Thermal singularity and droplet motion in one-component fluids on solid substrates with thermal gradients

Using a continuum model capable of describing the one-component liquid-gas hydrodynamics down to the contact line scale, we carry out numerical simulation and physical analysis for the droplet motion driven by thermal singularity. For liquid droplets in one-component fluids on heated or cooled substrates, the liquid-gas interface is nearly isothermal. Consequently, a thermal singularity occurs at the contact line and the Marangoni effect due to temperature gradient is suppressed.

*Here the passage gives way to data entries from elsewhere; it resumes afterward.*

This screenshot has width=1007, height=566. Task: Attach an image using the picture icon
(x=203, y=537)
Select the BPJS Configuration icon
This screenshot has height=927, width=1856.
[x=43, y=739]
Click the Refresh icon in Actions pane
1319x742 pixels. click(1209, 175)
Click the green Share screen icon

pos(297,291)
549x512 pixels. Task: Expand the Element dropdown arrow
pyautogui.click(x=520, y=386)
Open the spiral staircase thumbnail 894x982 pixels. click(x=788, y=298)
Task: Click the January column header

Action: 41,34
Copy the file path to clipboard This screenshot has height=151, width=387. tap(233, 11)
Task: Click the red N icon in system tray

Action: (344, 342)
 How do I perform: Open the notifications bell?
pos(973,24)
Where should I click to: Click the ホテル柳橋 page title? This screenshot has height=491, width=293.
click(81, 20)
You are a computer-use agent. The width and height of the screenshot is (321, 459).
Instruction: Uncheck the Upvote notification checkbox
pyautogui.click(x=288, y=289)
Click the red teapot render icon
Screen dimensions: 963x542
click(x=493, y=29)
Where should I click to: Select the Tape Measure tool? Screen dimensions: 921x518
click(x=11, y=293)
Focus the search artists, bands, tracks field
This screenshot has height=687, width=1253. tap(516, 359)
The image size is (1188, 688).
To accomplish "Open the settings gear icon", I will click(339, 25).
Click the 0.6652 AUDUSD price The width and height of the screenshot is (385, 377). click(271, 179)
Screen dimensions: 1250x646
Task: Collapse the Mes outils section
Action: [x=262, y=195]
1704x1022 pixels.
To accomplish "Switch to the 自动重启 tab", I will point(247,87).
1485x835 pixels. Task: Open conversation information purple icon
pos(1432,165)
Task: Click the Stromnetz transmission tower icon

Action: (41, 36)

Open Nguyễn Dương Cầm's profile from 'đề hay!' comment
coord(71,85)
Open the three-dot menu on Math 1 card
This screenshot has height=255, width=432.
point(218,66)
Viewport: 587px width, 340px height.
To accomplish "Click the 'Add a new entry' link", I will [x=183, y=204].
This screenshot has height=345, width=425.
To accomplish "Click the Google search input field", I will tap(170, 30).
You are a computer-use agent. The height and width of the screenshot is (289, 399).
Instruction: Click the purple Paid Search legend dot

Through evaporation or condensation in the vicinity of the contact line, the thermal singularity makes the contact angle increase with the increasing substrate temperature. This effect on the contact angle can be used to move the droplets on substrates with thermal gradients. Our numerical results for this kind of droplet motion are explained by a simple fluid dynamical model at the droplet length scale. Since the mechanism for droplet motion is based on the change of contact angle, a separation of length scales is exhibited through a comparison between the droplet motion induced by a wettability gradient and that by a thermal gradient. It is shown that the flow field at the droplet length scale is independent of the statics or dynamics at the contact line scale.

Figure 1

The difference $\Delta \theta ={\theta }_{app}-{\theta }_{cx}$ plotted as a function of the capillary number $\mathrm{Ca}={\eta }_l{v}_l/\gamma$ in Eq. (13). The circles (squares) represent the apparent contact angles measured on the hydrophobic (hydrophilic) substrate. A linear least squares fitting is also shown for each case, with the solid line for the hydrophobic case and the dashed line for the hydrophilic case. (Inset) The coefficient ${\alpha }_{\theta }$ in the linear proportional relation $\Delta \theta ={\alpha }_{\theta }\mathrm{Ca}$ (obtained from the linear least squares fitting) plotted as a function of the initial droplet radius $R_0$. Note that this linear relation holds for both positive and negative $\mathrm{Ca}$ values, which correspond to heated and cooled substrates, respectively.

Figure 2

The migration velocity $V_{\mathrm{mig}}$ plotted as a function of the temperature difference $\Delta T\equiv T_L-T_R$, with $T_L$ and $T_R$ denoting the local bottom substrate temperatures at the left and right contact lines. The data (circles) are obtained for droplets of different sizes on hydrophobic substrates with different temperature gradients. A linear least squares fitting gives $V_{\mathrm{mig}}/V_0=0.44\Delta T/T_c$, represented by the solid line.

Figure 3

The tangential velocity $v_x$, measured on the middle line of the droplet, plotted as a function of $z$ at $t=2000{\tau }_0$. The circles (squares) represent the data obtained for the hydrophobic (hydrophilic) substrate. The initial radius of the droplet is $R_0=30\ell$. The solid (dashed) line is a quadratic least squares fitting for the hydrophobic (hydrophilic) case.

Figure 4

Schematic illustration for a migrating droplet on a substrate with a temperature gradient $d{T}_w/dx<0$. The apex of the droplet divides the liquid-gas interface into two circular arcs with constant curvatures ${\kappa }_L$ (left arc) and ${\kappa }_R$ (right arc). These two curvatures are geometrically determined by the contact angles ${\theta }_L$ and ${\theta }_R$, which depend on the local substrate temperatures $T_L$ and $T_R$, respectively. Here the droplet height $h_0$ is defined along the vertical middle line from $z=0$ to the apex, and $d_c$ is the contact length.

Figure 5

The migration velocity $V_{\mathrm{mig}}$ plotted as a function of $\Delta T/d_c$, for a droplet with initial radius $R_0=30\ell$ on hydrophobic substrates with different thermal gradients. A least squares fitting of $V_{\mathrm{mig}}$ by $V_{\mathrm{mig}}={\alpha }_{ts}{V}_{\mathrm{mig}}^{ts}$ (shown as solid line) gives the fitting coefficient ${\alpha }_{ts}=1.08$, with $V_{\mathrm{mig}}^{ts}$ being the migration velocity given by Eq. (17).

Figure 6

The migration velocity $V_{\mathrm{mig}}$ plotted as a function of $\left(\cos {\theta }_R-\cos {\theta }_L\right)$, for droplet motion driven by wettability gradient (squares) and that driven by thermal gradient (circles).

Figure 7

Density (color) and velocity (arrow) fields for droplets on solid substrates with (a) wettability gradient and (b) thermal gradient.